» Extrait du document
Le plus important, c’est de ne pas se laisser abattre. Comme j’ai l’impression de l’avoir fait tant de fois. Quand je regarde mon parcours, je suis choqué de voir à quel point je suis influençable. À quel point j’ai pu mettre certains projets de côté simplement parce qu’une critique m’était restée dans l’oreille. Parfois inconsciemment.

Alors que maintenant, ni une ni deux : je chie dans la Seine.

Premier jour

Deauville, 11H45

Je commence aujourd'hui quelque chose qui va durer exactement deux jours, et encore.

L'idée est la suivante : j'en ai marre de mettre des années à pondre des scénarios, des romans et des films de merde qui ne servent à rien. Alors que finalement, je peux faire du caca maintenant. En direct.

Je le fais depuis des années. Chaque matin, je ponds environ 1000 mots dans mon journal et je vous assure que ça n'a aucun intérêt. Inutile de se concenter pendant des années. Donc je me dis : et si je publiais mon journal ?

C'est une très mauvaise idée, bien sûr.

Le journal est très personnel. Je parle de comment et pourquoi j'ai mal dormi, des fulgurances que j'ai eues pendant la méditation, de si la douleur que j'ai derrière la tête est une tumeur, tout ça. Donc rien qui ne peut intéresser personne à part moi.

Et en même temps, vous aussi, vous dormez, vous aussi vous avez des fulgurances et vous aussi, vous allez mourir.

Et c'est aussi l'idée que ce n'est pas à moi de juger ce qui plait ou non. Plein de fois, j'ai fait des trucs dont j'étais persuadé que ça allait tout déchirer et en fait... oui, ça a tout déchiré. Je ne me trompe jamais là-dessus et je suis millionnaire AH AH AH !

Non, sans déconner : une diarrhée. C'est ça que je propose. Et au lieu de la mettre dans les toilettes – ce que tout le monde fait et que je trouve très banal – je propose de la mettre directement sur internet – ce que tout le monde fait aussi et qui est très banal alors pourquoi pas moi.

» Données fournies
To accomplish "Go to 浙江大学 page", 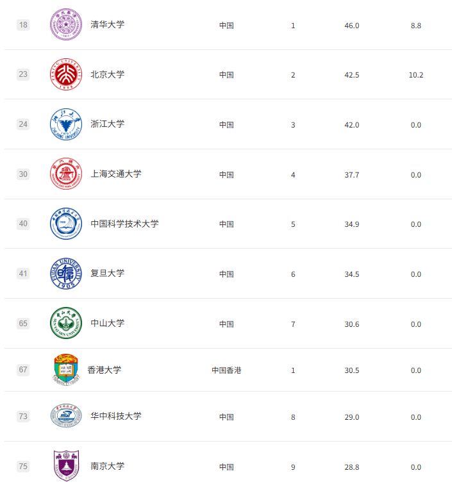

» Consigne 1
Relevez, dans l'extrait du document, les types d'œuvres que le narrateur dit mettre des années à pondre.
» Consigne 2
Traduisez en anglais cette phrase de l'extrait du document : « Chaque matin, je ponds environ 1000 mots dans mon journal et je vous assure que ça n'a aucun intérêt. »
» Consigne 3
Donnez la suite de l'extrait du document sur le journal publié en ligne, à partir de sa dernière phrase.
Ce matériel ne joue aucun rôle dans l'exercice.

» Réponse attendue 1
scénarios, romans, films

» Réponse attendue 2
Every morning, I churn out about 1,000 words in my journal, and I assure you it's of no interest whatsoever.

» Réponse attendue 3
D'où ce nouveau format :

Nicolas Boulenger invente "Le Flot".

Je sais que le mot existe déjà, et l'idée aussi. Mais là c'est "Le Flot par Nicolas Boulenger".

Chaque jour du reste de ma vie (dans la limite probable de deux jours), je vais écrire des choses en direct que je vais publier sans passer trop de temps à me demander si c'est une bonne idée ou pas. Peut-être qu'il ne faut pas que j'utilise de vrais noms quand même pour protéger l'identité de... [NAME REDACTED] QUEL GROS CON. Là je plaisante. J'ai pris quelqu'un qui trouvera ça drôle et qui ne se vexera pas. J'espère. Sinon c'est vraiment un gros con. Mais on l'a toujours su, non ?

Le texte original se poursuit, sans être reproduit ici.